— START Source passage —

Rising number of Internet users and mobile phone subscribers is smoothing the way for digital banking in Vietnam to thrive, but huge challenges keep lying ahead, according to insiders.
As of December 2018, the inter-bank e-payment system has processed approximately 137,600 transanctions, worth a total of 73 quadrillion VND (3.14 trillion USD), equivalent to 13 times the country’s GDP, the State Bank of Vietnam said.
In 2018, Vietnam had about 55.2 million Internet and 45.8 million mobile phone users, accounting for 57 percent and 45 percent of the population, respectively, with rising number of people using smartphones over the past five years. In 2017, about 84 percent of the population in major cities had at least a smartphone.
The Viet Dragon Securities Corp has forecast that there will be about 60 million Internet users and 55.4 million mobile phone subscribers in the country by 2022.
Yet the penetration of banking services in Vietnam has been relatively low compared to other emerging and frontier markets. It is estimated that close to 43.2 million Vietnamese, or 45 percent of the population, hold a bank account. The number of commercial bank branches and automated teller machines (ATMs) per 100,000 adults is 24.3 and 3.4, respectively, lower than other peers.

— END Source passage —
— START Records provided —

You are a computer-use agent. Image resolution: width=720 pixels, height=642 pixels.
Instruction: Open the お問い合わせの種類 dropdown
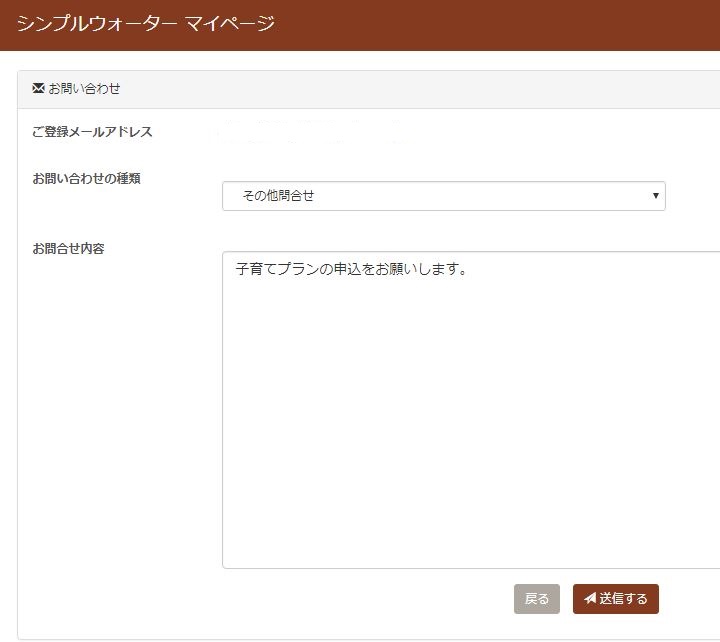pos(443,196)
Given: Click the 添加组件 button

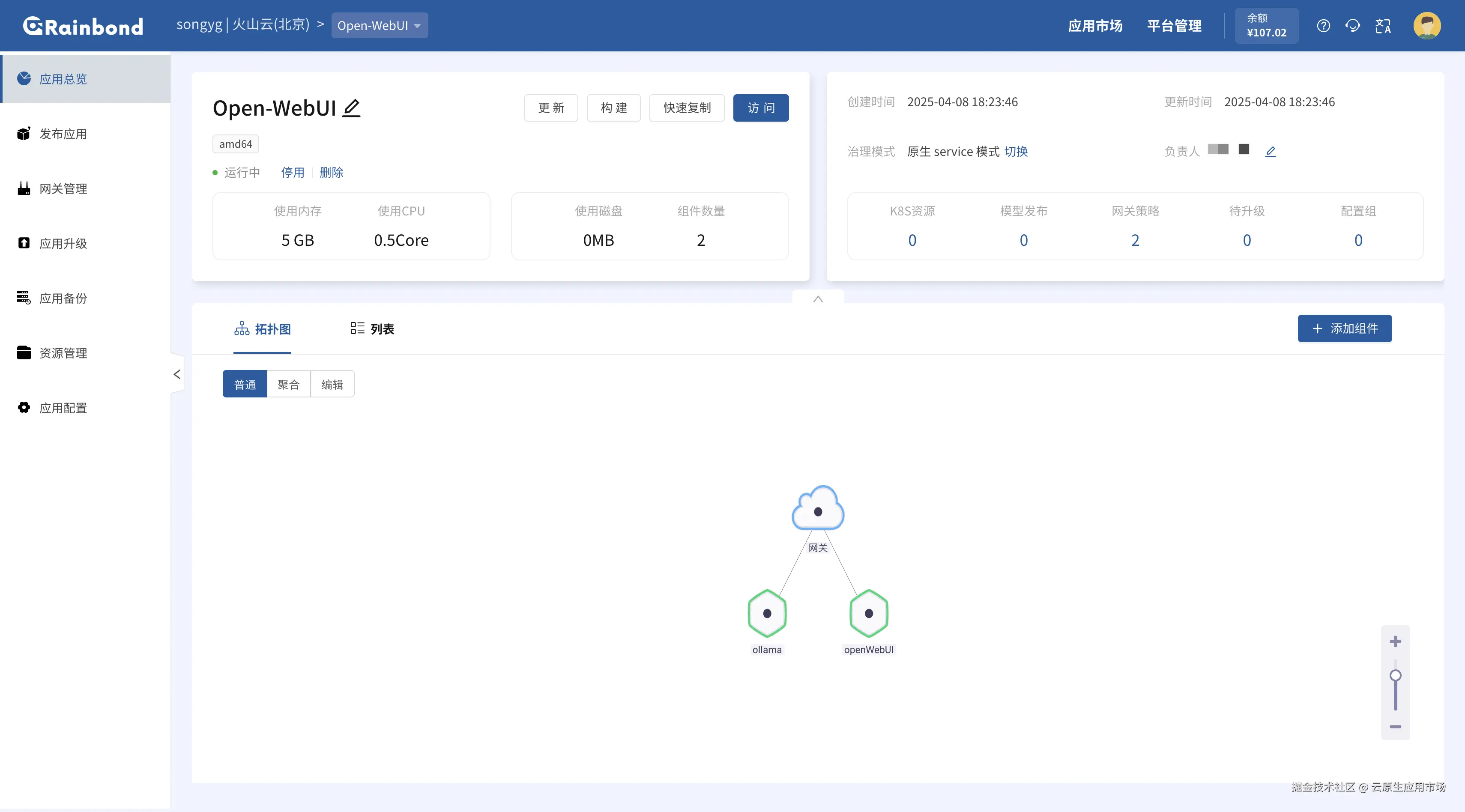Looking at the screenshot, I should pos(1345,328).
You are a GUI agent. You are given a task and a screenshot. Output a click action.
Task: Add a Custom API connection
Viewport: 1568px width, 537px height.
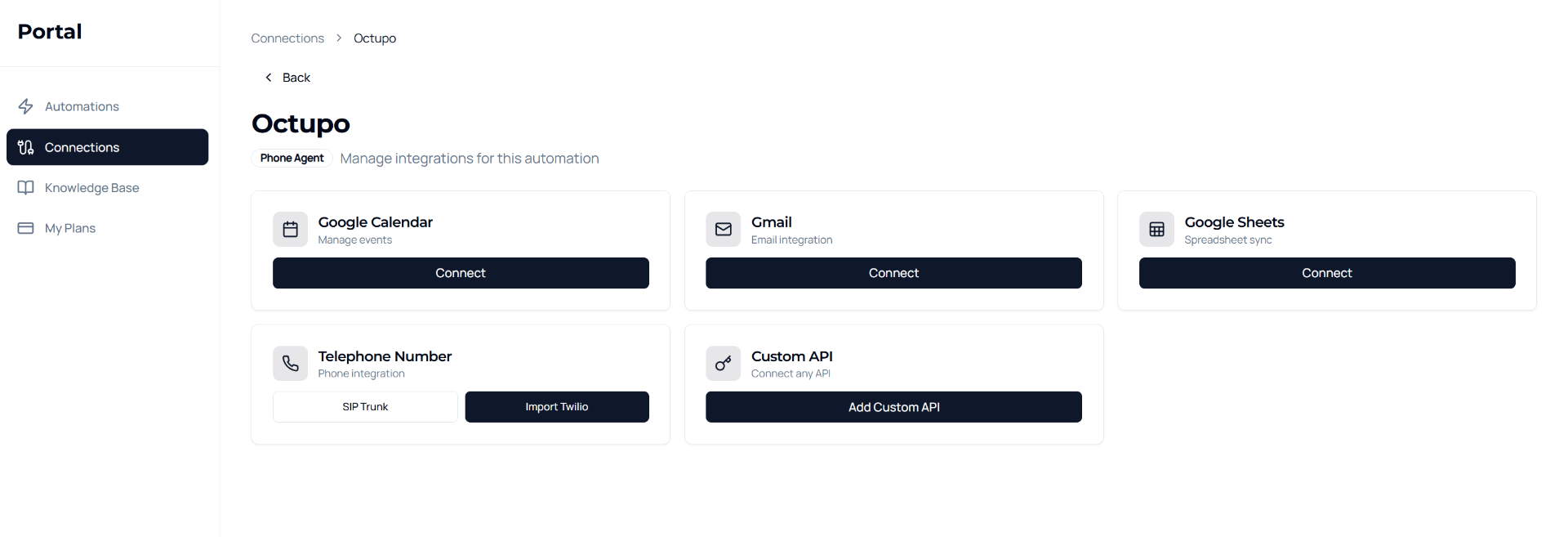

— END Records provided —

* _What you need to do_
a – Arrange the lines of the listing as a numbered list, skipping blank lines and leaving out the pictures.
b – Pick up the passage on digital banking in Vietnam after its last sentence and carry it forward.
The passage on digital banking and the listing were drawn from separate sources.

* _Exercise responses_
a –
1. You are a computer-use agent. Image resolution: width=720 pixels, height=642 pixels.
2. Instruction: Open the お問い合わせの種類 dropdown
3. pos(443,196)
4. Given: Click the 添加组件 button
5. Looking at the screenshot, I should pos(1345,328).
6. You are a GUI agent. You are given a task and a screenshot. Output a click action.
7. Task: Add a Custom API connection
8. Viewport: 1568px width, 537px height.

b –
A majority of Vietnamese still keep the habit of using cash daily. Since the master plan to develop cashless payment in Vietnam was approved by the Government in 2016, the cash/total money in circulation reduced slowly. A survey conducted by FT Confidential Research showed that more than 46 percent of urban consumers in Vietnam asked said they use cash exclusively when making transactions, much higher than that of other ASEAN countries, such as the Philippines (34 percent).
Cyber security is also challenging the growth of digital banking. According to EY Vietnam, there were nearly 8,320 cyber attacks in the banking industry last year with around 560,000 computers affected by malware probably created for banking information theft. Vietnam ranked 7th globally in the target list of Trojan attacks in 2018.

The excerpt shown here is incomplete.